John Smithbaker stands under the wide Wyoming sky teaching 7-year-old Brayden, a fatherless boy, how to swing a bat. He shows Brayden how to plant his feet. He switches the position of Brayden's hands on the bat. Brayden swings and misses. Smithbaker readjusts him, again and again.
That's what dads commonly do, but Brayden is living with his grandma and was without a father-figure in his life. That changed last December, when Smithbaker started meeting with him weekly through Fathers in the Field, an organization he founded that pairs mentor fathers with fatherless boys.
During their meetings Smithbaker teaches Brayden about their heavenly Father and prepares him for an antelope hunt at the end of the year. Brayden eats dinner at Smithbaker's house and helps his mentor's 12-year-old son with his paper route.
Brayden's grandma says he now helps around the house and always reminds her to pray before meals.
As she was explaining that Brayden has "learned that it's OK if his earthly dad left, his Heavenly dad ..."-Brayden cut her off and finished the sentence: "He stays by my side all the time and never leaves me." Father in the Field aims to help 7- to 17-year-old boys like Brayden by pairing them with mentor fathers from local churches. Mentor fathers need a pastor's reference, community reference, and background check.

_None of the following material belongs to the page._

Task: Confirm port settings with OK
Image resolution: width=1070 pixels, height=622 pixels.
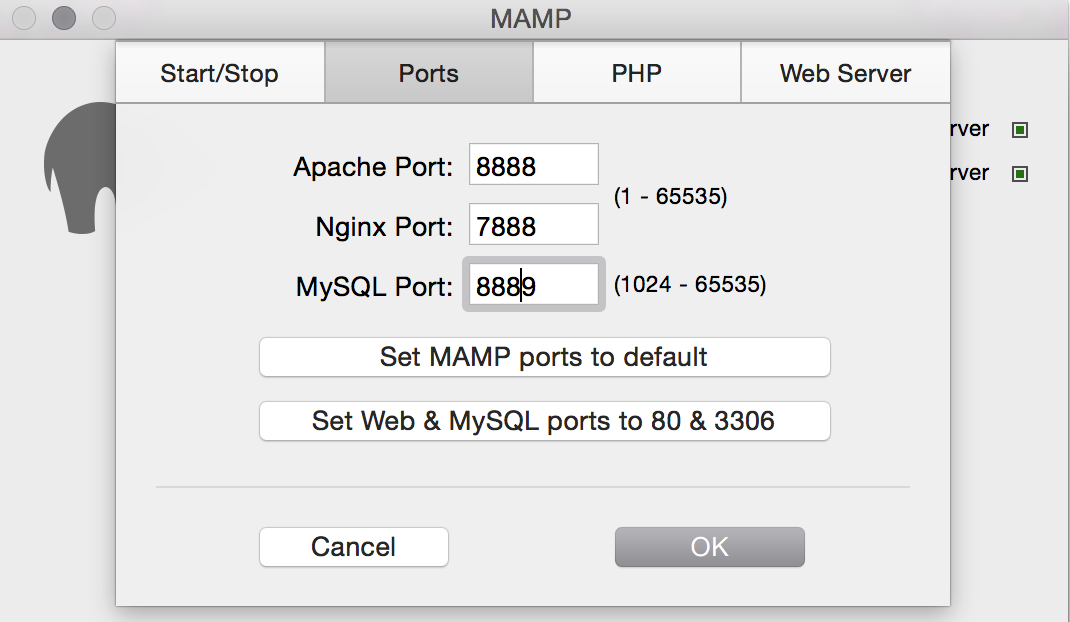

The program lasts three years. The pairs meet at least four times a month: Twice to attend church, once for community service to widows, and once for outdoor activities including hunting, fishing, camping, and fixing car motors. At the end of the year, mentor fathers bring their boys, called field buddies, on a three-day trip that culminates their training.
The major benefit, said Smithbaker, is the relationship that develops through these activities. By gaining a boy's trust, he notes, mentor fathers can tell them about the love of their heavenly Father and the need to forgive their earthly abandoner.

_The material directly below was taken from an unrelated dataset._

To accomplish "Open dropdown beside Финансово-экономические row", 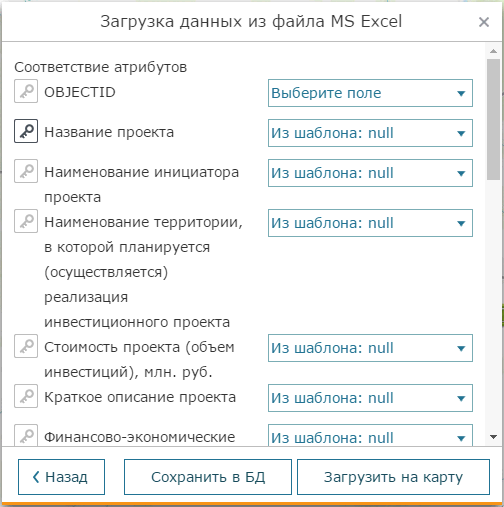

In the United States, about 25 million children are fatherless. These children become two-thirds of prison inmates and nine out of 10 of runaway children. They are 30 percent more likely to use drugs and alcohol. They are twice as likely to drop out of school.
Smithbaker knows about fatherlessness firsthand. His dad left while his mom was pregnant with him. But Smithbaker didn't rebel. Instead he strove for perfection, hoping to win his father's affection by succeeding in school and work. When Smithbaker became a Christian at age 40, he wrote a letter to his father forgiving him and telling him about Christ. His father didn't budge, but Smithbaker felt his "soul could finally breathe."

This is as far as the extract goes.